Alumni of the 2004 race agree. Bush-Cheney political director Terry Nelson said of the marriage initiative, "There's no clear-cut evidence that it was the major driver of turnout in those states, nor did it guarantee a victory by George Bush." Kerry-Edwards pollster Mark Mellman called the notion of ballot-fueled turnout "a huge mythology." Asked how much direct impact ballot initiatives could have on the Obama-McCain race, Mellman is quick with a prediction: "About zero."

But, despite the small chances that a ballot measure will turn into a game-changer, campaign gurus cannot risk ignoring them because such initiatives help set the tone of the debate in key battlegrounds. "You definitely have to be aware," Nelson said. "You have to make decisions -- when some of these states have numerous initiatives -- about which ones are politically important."

"They can cause fits," agrees Mellman, who adds that candidates must expect to be confronted by voters and reporters at every turn about local voting issues. "The way in which you deal with the issue contributes to the overall image that the candidate has for either being decisive or wishy-washy, liberal or moderate."

A host of controversial ballot measures could complicate the candidates' messages in Colorado, where the threshold for ballot placement is particularly low and media time is relatively inexpensive, thus encouraging outside advocacy groups to throw their advertising dollars around.

One initiative likely to reach the Colorado ballot is backed by African-American Republican activist Ward Connerly, whose campaign to overturn affirmative action measures will also appear in Arizona and Nebraska. (Connerly's effort to make the ballot in Oklahoma and Missouri failed, and the signatures submitted in Colorado are currently under scrutiny.)

The issue has already proved sticky for McCain, who was accused of flip-flopping this week after announcing his support for Connerly's measure on ABC's "This Week" with George Stephanopoulos. Democrats -- who had anticipated a potential problem for McCain around the issue -- eagerly circulated a quote by the senator from 1998, when he derided a similar ballot measure as "divisive."

Some voters may see the move as politically opportunist, which would hardly be good news for a candidate running on a platform of "Straight Talk." But experts note that Democrats, too, could be harmed by an energetic anti-affirmative-action campaign. "It can put Obama in a tough position," Smith said. "Especially in a downturn of the economy, white voters may be looking for someone to blame for job losses or their poor financial situation."

Another set of dueling measures in the Centennial State pits labor against business interests in an amendment war over union regulations. That could prove thorny for Obama, who has built a loyal labor coalition nationally but stands to gain little from taking a pro-union stand in a state with a small union presence and a high percentage of centrist swing voters.

* [SUPPLIED MATERIAL]:
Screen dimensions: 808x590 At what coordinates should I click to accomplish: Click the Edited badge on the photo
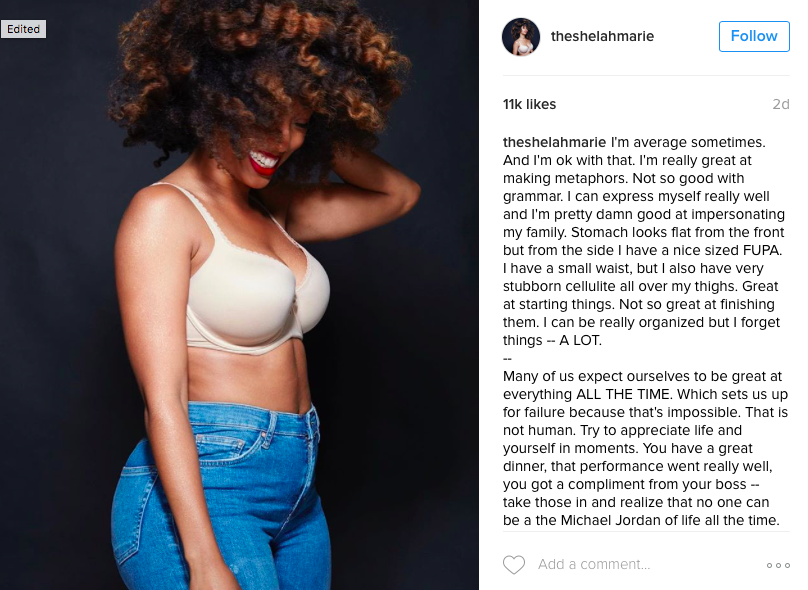[23, 29]
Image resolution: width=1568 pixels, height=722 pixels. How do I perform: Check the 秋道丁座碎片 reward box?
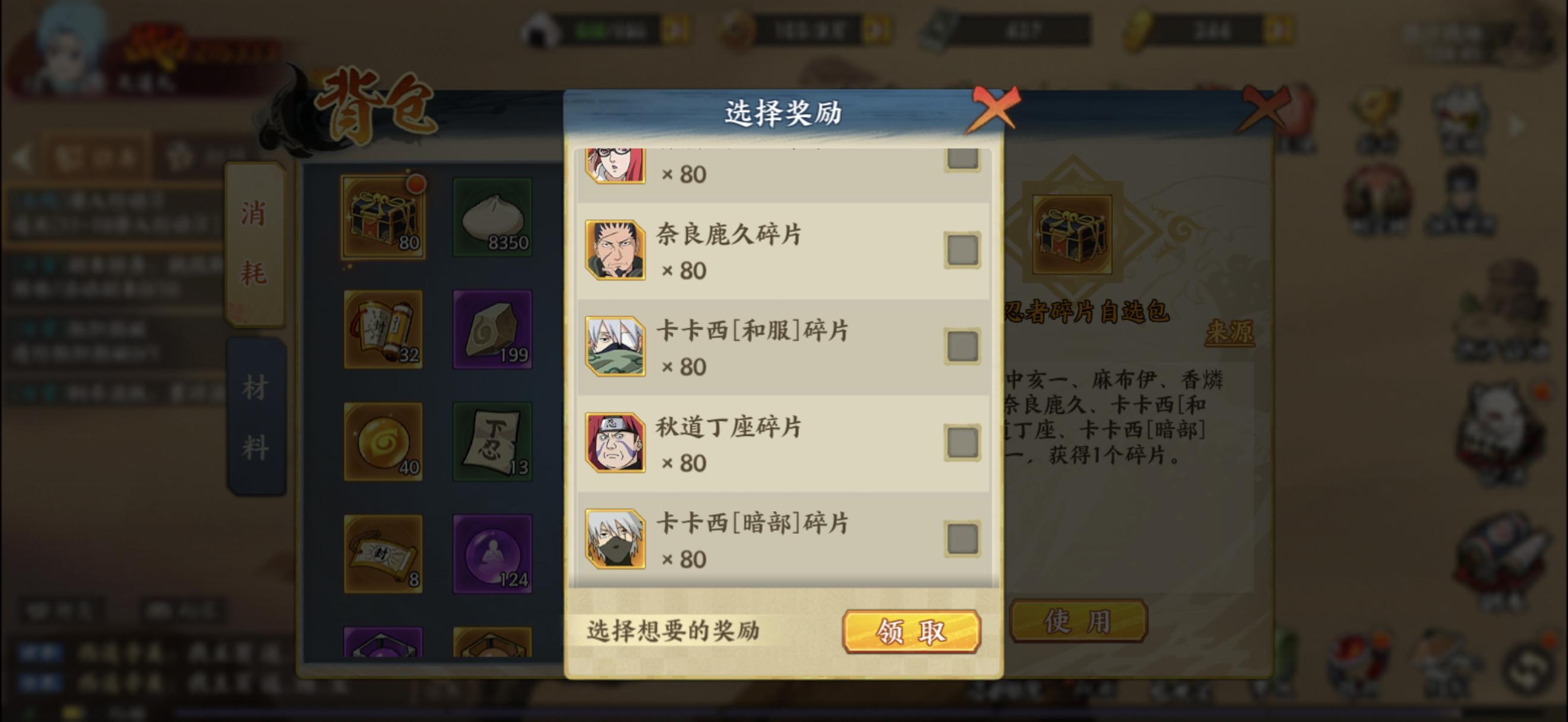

* [INSTRUCTIONS]:
(A) Answer these from the ballot-measures article:
(i) Who called the idea of ballot-fueled turnout "a huge mythology"?
(ii) Besides Colorado, in which states will Connerly's campaign against affirmative action appear?
(iii) What word did McCain use in 1998 to describe a similar ballot measure?
(B) Please rewrite the ballot-measures article from "Another set of" to "centrist swing voters.", swapping "Centennial State" for "Rocky Mountain State".
The data stands apart from the ballot-measures article.

* [FINAL RESULTS]:
(A)
(i) Mark Mellman, the Kerry-Edwards pollster
(ii) Arizona and Nebraska
(iii) "Divisive"

(B)
Another set of dueling measures in the Rocky Mountain State pits labor against business interests in an amendment war over union regulations. That could prove thorny for Obama, who has built a loyal labor coalition nationally but stands to gain little from taking a pro-union stand in a state with a small union presence and a high percentage of centrist swing voters.